Employment Minister Jason Kenney introduced the changes after news reports said that foreign workers had displaced Canadians working at some McDonald’s outlets. The subsequent backlash had spurred the government to suspend a program under which restaurants could bring in any number of temporary foreign workers.
The program had been designed to help provide labor for the booming resource industry but ended up mushrooming in the low-skill fast-food industry, raising questions about whether this was good for the economy or fair to Canadians who could not find work.
“Sometimes they don’t bother calling young Canadians who drop off their resumes, and that really ticks me off,” Kenney said of employers using the program.
Here are highlights of the changes he announced:
- Low-wage temporary foreign workers will be able to make up no more than 10 percent of the work force of companies with 10 or more employees, as of mid-2016. In a transition period, foreign employees will be frozen at 30 percent of a work force or at current levels, whichever is less, and then at 20 percent in mid-2015.
- In areas with an unemployment rate of 6 percent or more, temporary foreign workers will not be allowed to fill the lowest-wage, entry-level positions.
- The government fee per foreign worker will rise to C$1,000 ($930) from C$275, for required “labor-market impact assessments,” which will now only be valid for one year instead of two.

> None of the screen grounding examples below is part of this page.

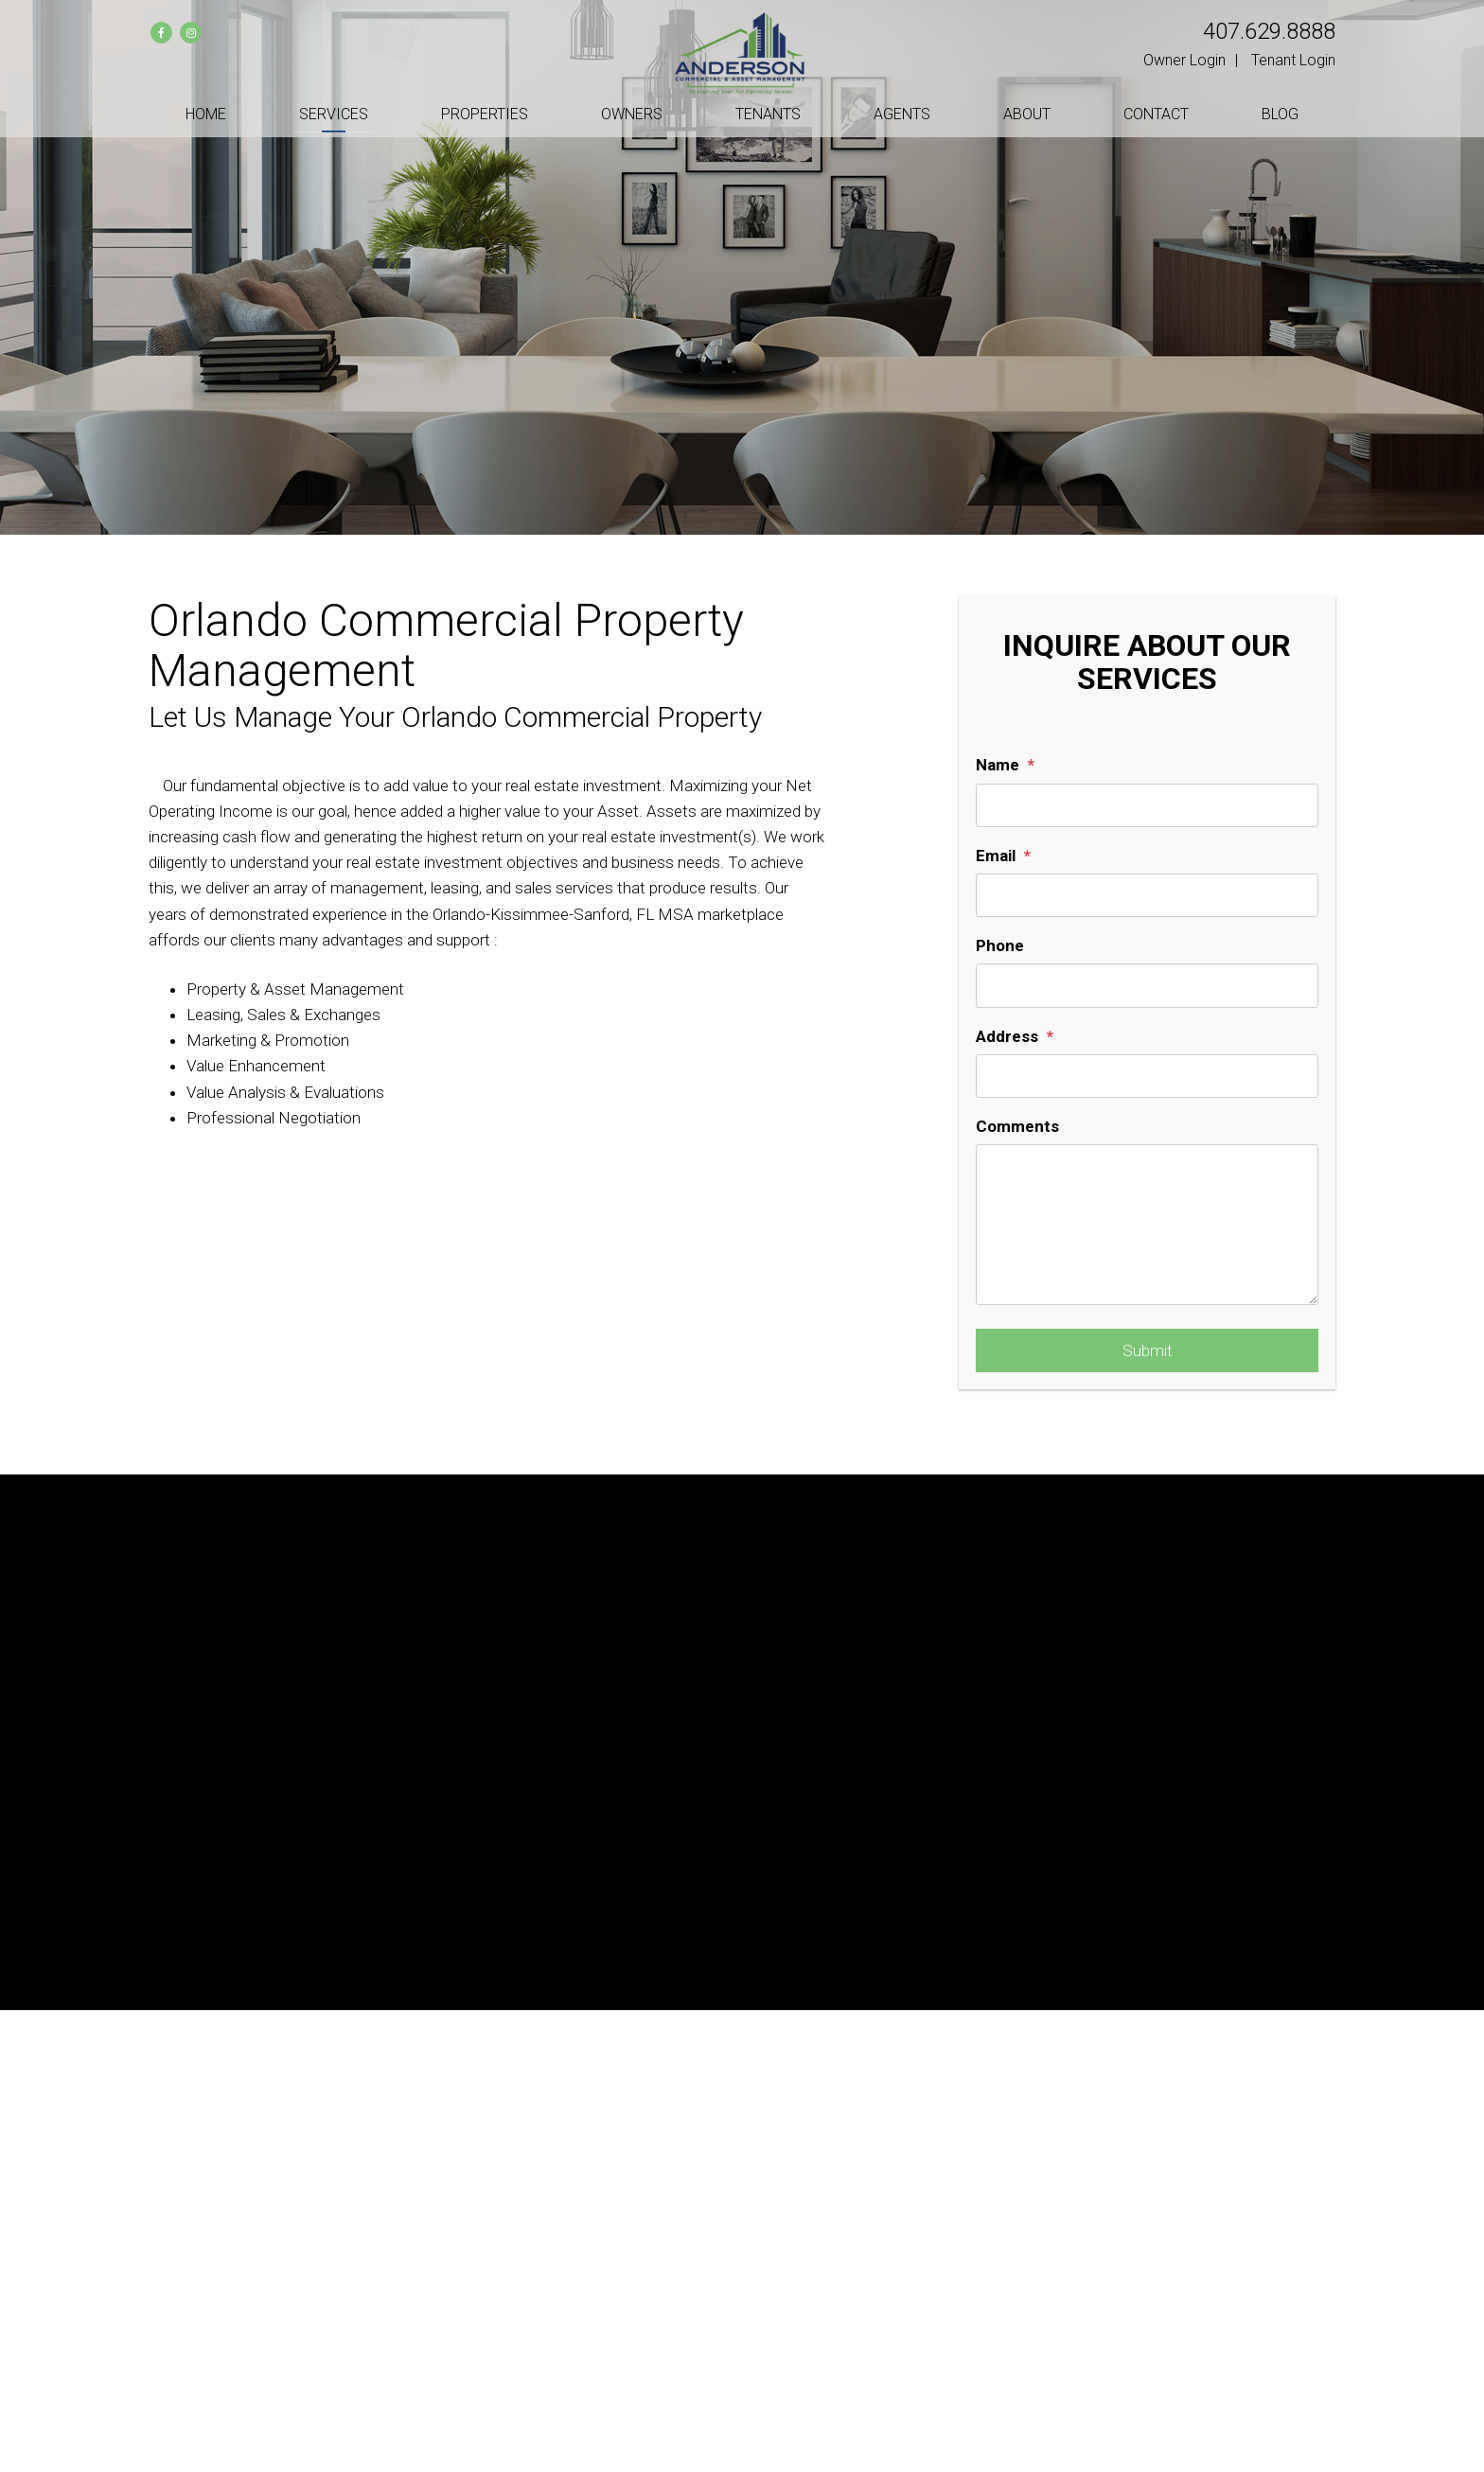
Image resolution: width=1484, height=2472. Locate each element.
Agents (902, 114)
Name (997, 764)
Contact (1156, 114)
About (1027, 114)
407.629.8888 (1269, 31)
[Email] (1147, 895)
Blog (1280, 114)
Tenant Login (1293, 60)
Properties (484, 114)
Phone (1000, 945)
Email (996, 855)
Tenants (768, 114)
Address (1007, 1036)
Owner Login (1184, 60)
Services (333, 114)
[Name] (1147, 805)
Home (206, 114)
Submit (1147, 1350)
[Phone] (1147, 985)
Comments (1017, 1126)
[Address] (1147, 1076)
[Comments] (1147, 1224)
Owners (631, 114)
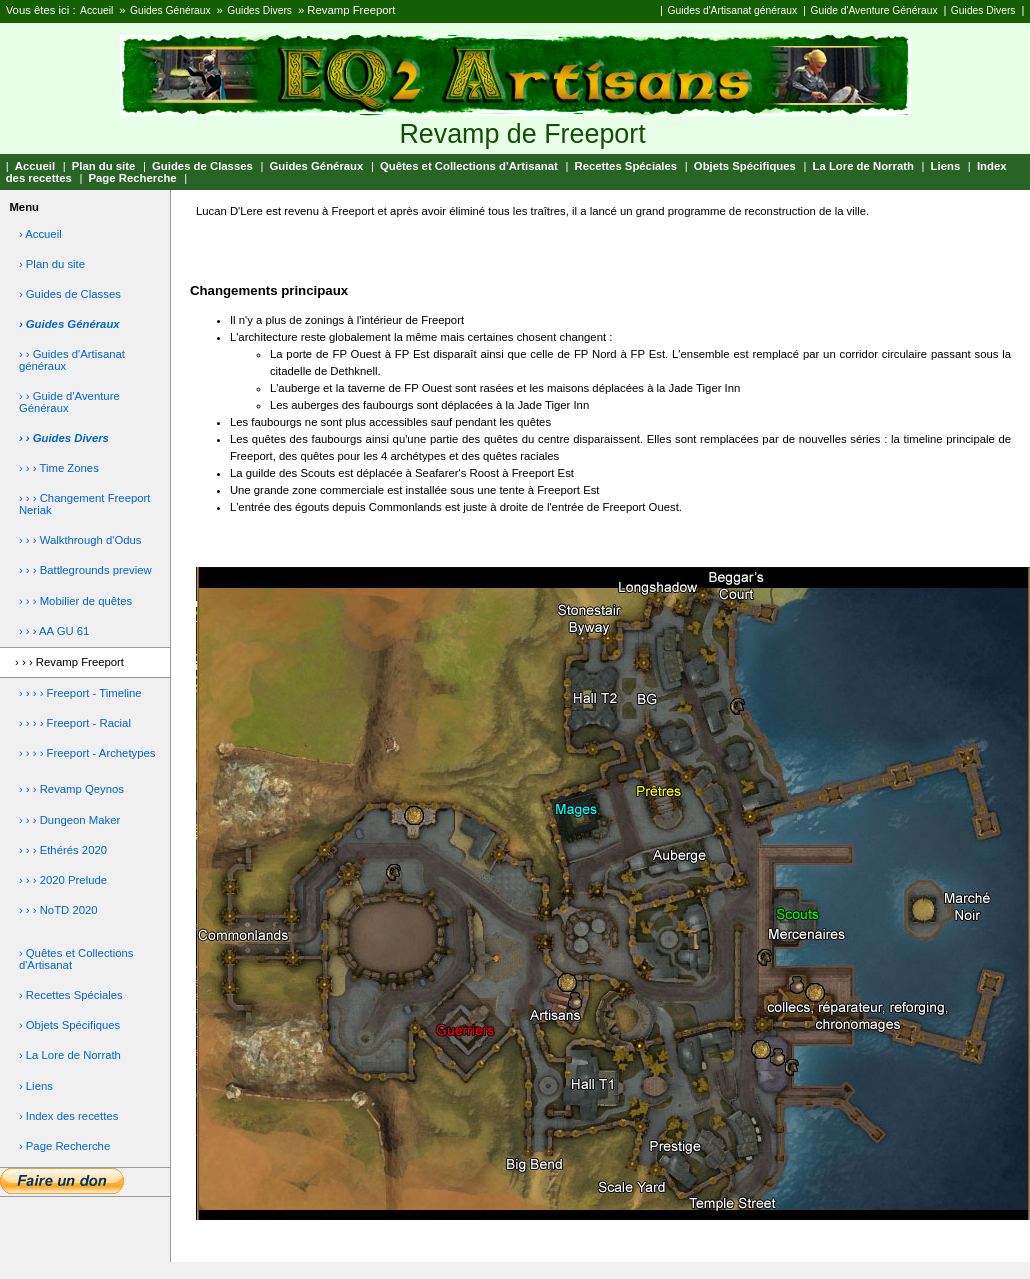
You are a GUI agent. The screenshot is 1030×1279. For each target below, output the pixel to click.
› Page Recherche (64, 1146)
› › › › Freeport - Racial (75, 723)
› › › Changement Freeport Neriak (85, 504)
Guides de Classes (202, 166)
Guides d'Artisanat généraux (732, 10)
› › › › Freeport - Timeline (80, 693)
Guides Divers (259, 10)
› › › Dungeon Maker (69, 820)
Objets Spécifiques (745, 166)
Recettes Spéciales (625, 166)
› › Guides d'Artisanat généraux (72, 360)
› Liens (36, 1086)
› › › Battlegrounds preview (85, 570)
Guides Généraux (170, 10)
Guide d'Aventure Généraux (873, 10)
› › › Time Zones (59, 468)
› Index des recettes (69, 1116)
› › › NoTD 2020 (58, 910)
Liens (946, 166)
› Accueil (40, 234)
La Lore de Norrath (863, 166)
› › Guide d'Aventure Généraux (69, 402)
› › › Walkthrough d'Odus (80, 540)
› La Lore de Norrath (70, 1055)
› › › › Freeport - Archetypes (87, 753)
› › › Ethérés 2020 (63, 850)
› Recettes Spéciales (71, 995)
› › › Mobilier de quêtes (75, 601)
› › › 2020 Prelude (63, 880)
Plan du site (104, 166)
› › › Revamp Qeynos (71, 789)
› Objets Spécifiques (69, 1025)
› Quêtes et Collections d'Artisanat (76, 959)
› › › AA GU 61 (54, 631)
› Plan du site (52, 264)
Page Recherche (133, 178)
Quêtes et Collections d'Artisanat (469, 166)
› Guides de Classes (70, 294)
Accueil (96, 10)
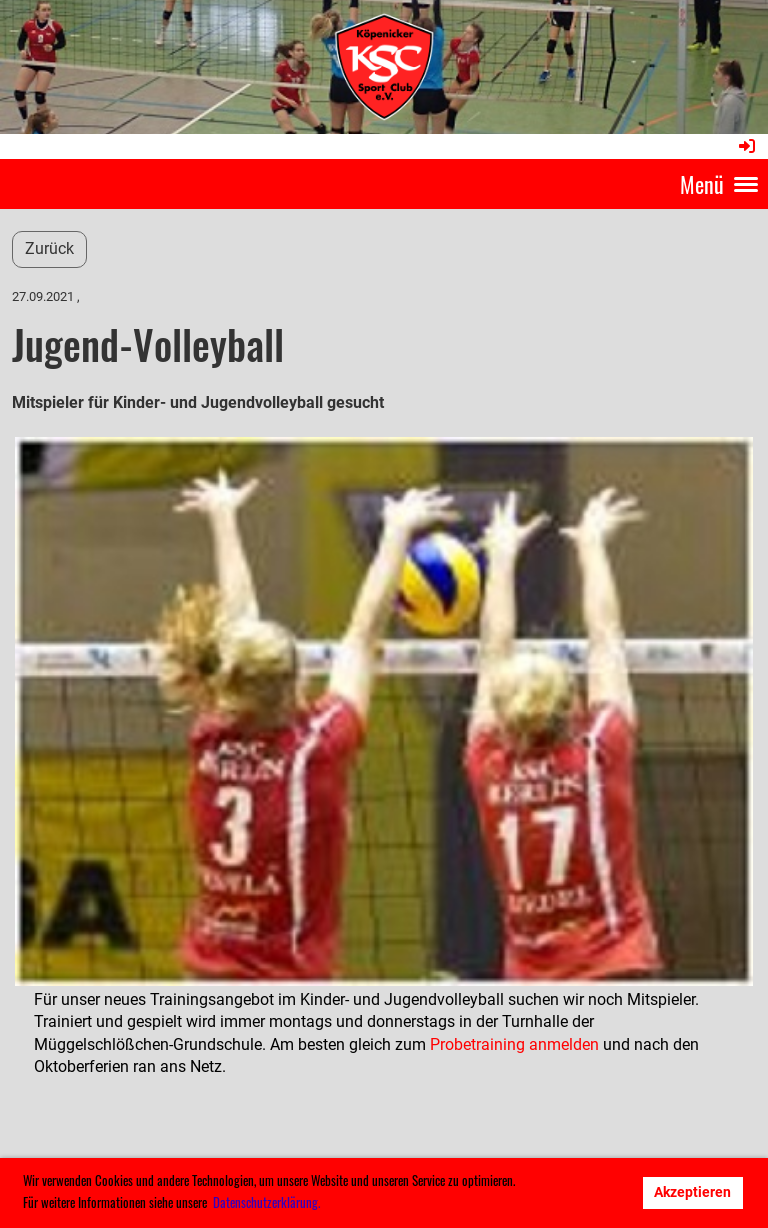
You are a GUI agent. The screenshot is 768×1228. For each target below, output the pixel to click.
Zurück (49, 248)
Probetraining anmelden (514, 1044)
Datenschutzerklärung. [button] (266, 1202)
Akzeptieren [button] (692, 1192)
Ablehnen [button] (589, 1192)
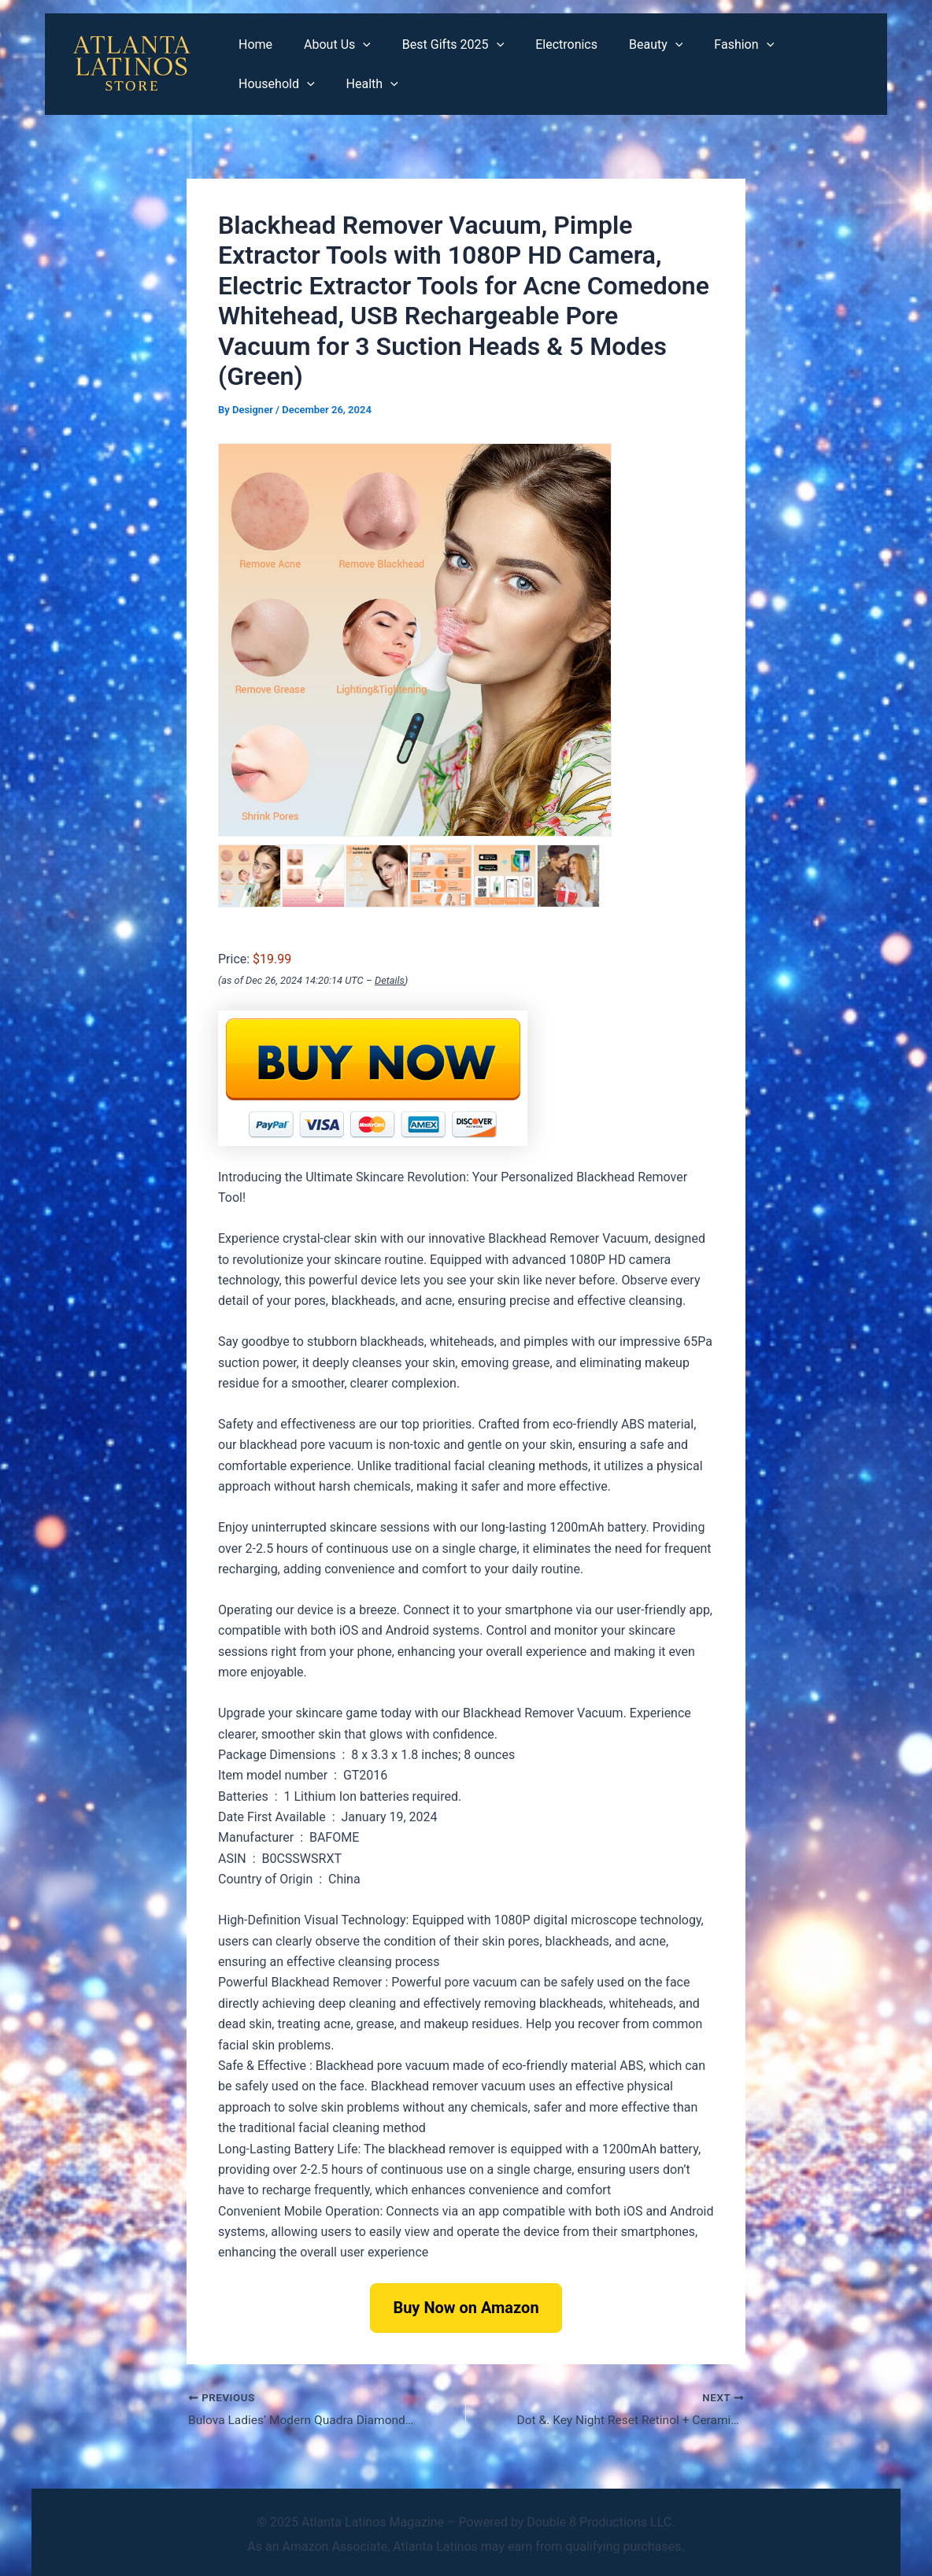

- Employers seeking to hire high-wage temporary foreign workers will have to submit transition plans to demonstrate how they will increase efforts to hire Canadians through higher wages, training and/or more active recruitment.
One goal of the reforms is to shift the emphasis back to bringing in higher-skilled foreign employees and not just as many foreign workers for low-wage jobs as companies can hire.
“Countries in the western world that have based their migration policies on large numbers of low-skilled people have ended up regretting the economic consequences,” Kenney told a news conference.
Asked about the example of meat-packing plants that are unable to operate at full capacity because of labor shortages, he responded: “Yes, we could expand our GDP and our economy almost infinitely if we just opened up our borders to...an infinite number of new people, but this is not a sensible economic or immigration policy.”
The new rules will cause problems for some restaurant owners, he said, but he pointed to resource boom areas in Western Australia and North Dakota, where, he said, restaurants are operating without cheap foreign labor.